Reiz der richterlichen Tätigkeit Die Arbeit als Richter ist sehr anspruchs- und verantwortungsvoll, da es häufig um komplizierte Sachverhalte und Rechtsfragen geht. Die Tätigkeit ist zudem abwechslungsreich und vielfältig, weil kein Fall dem anderen gleicht.
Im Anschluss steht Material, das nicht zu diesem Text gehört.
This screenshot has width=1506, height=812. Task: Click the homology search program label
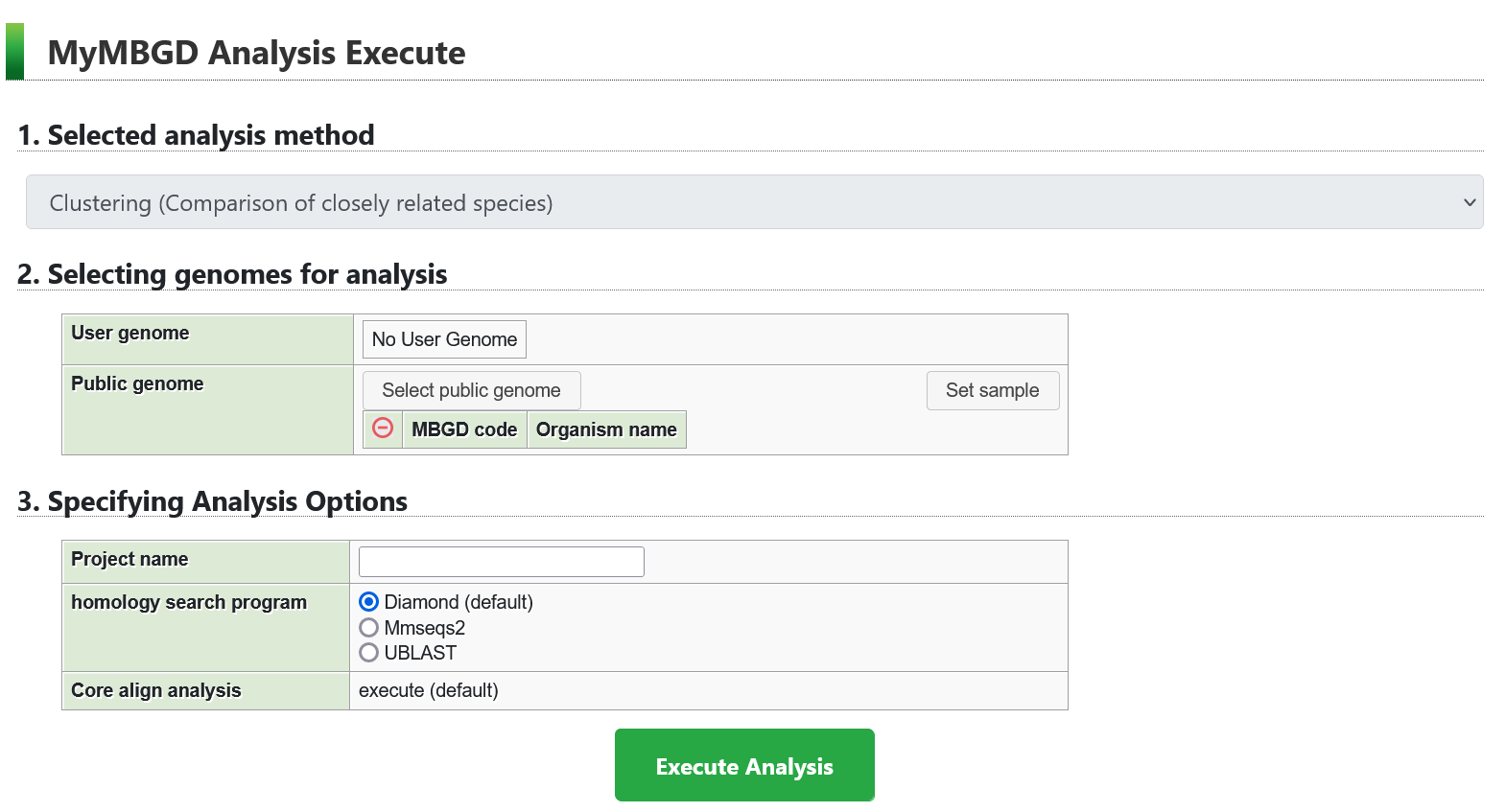click(189, 602)
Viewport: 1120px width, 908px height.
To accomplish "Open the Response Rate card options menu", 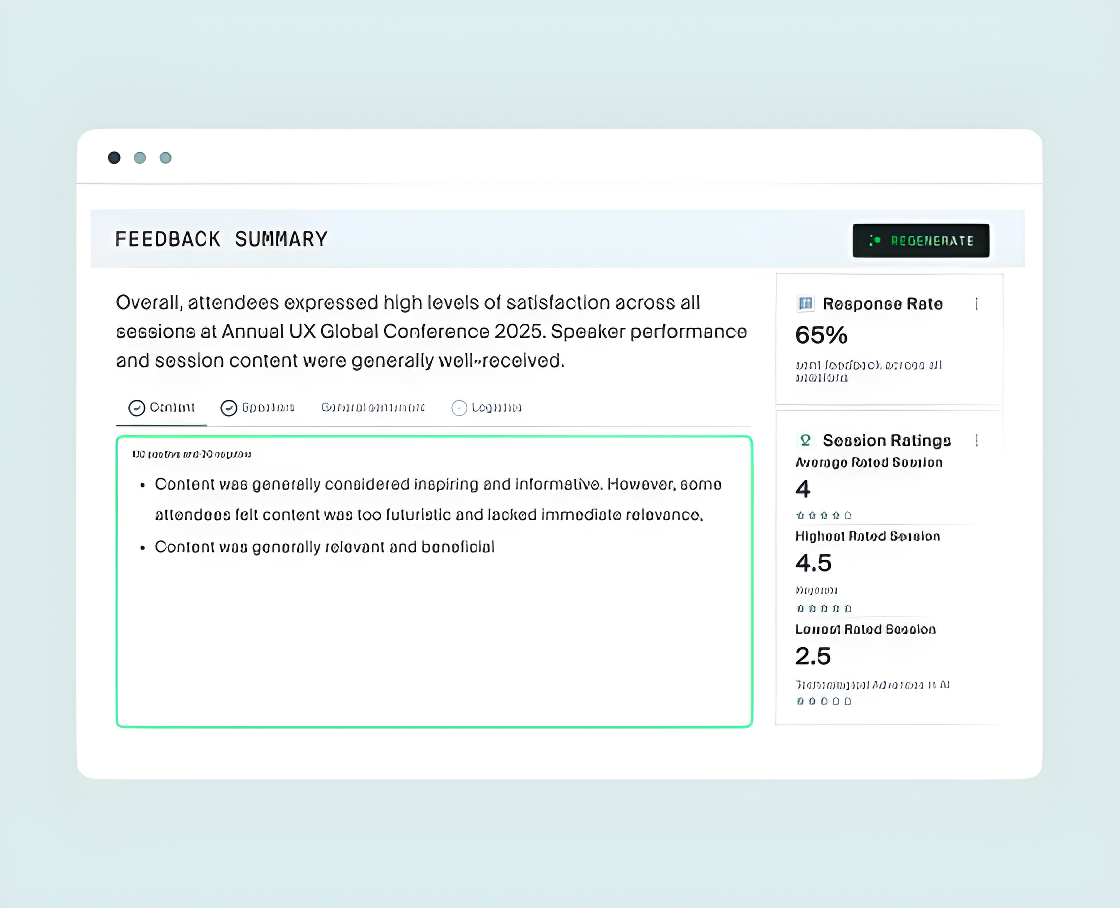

Als Richter arbeitet man mit einem enorm hohen Maß an sachlicher und persönlicher Unabhängigkeit und Selbstständigkeit und ist in keinerlei Hierarchien eingebunden. Nach der Ernennung zum Richter auf Lebenszeit kommt dazu die Unkündbarkeit und damit eine Arbeitsplatzsicherheit, die neben Beamten nur die wenigsten Berufsgruppen kennen. Zwar erlaubt die Richterbesoldung keine "großen Sprünge". Dabei sollte allerdings nicht übersehen werden, dass Richter sehr hohe Pensionsansprüche erwerben und eine exzellente Krankenversorgung genießen (Beihilfeberechtigung). Schließlich machen viele Richter vor dem Hintergrund sehr flexibler Arbeitszeiten von der Möglichkeit zu Nebentätigkeiten Gebrauch, etwa durch wissenschaftliche Veröffentlichungen, Lehraufträge an der Universität oder eine Prüfertätigkeit im Juristischen Staatsexamen.**


Besoldung in Bruttobeträgen für 2009, Quelle: www.richterbesoldung.de

*Wesentliche rechtliche Grundlagen hinsichtlich der rechtsprechenden Gewalt finden sich im IX. Abschnitt des Grundgesetzes (GG), im Deutschen Richtergesetz (DRiG) sowie in den jeweiligen Richtergesetzen der Bundesländer.

**Weitere Informationen zum Richterberuf: Seitz/Büchel (Hg.) (1999): Beck‘sches Richter-Handbuch, C. H. Beck Verlag, München, S. 1561 ff.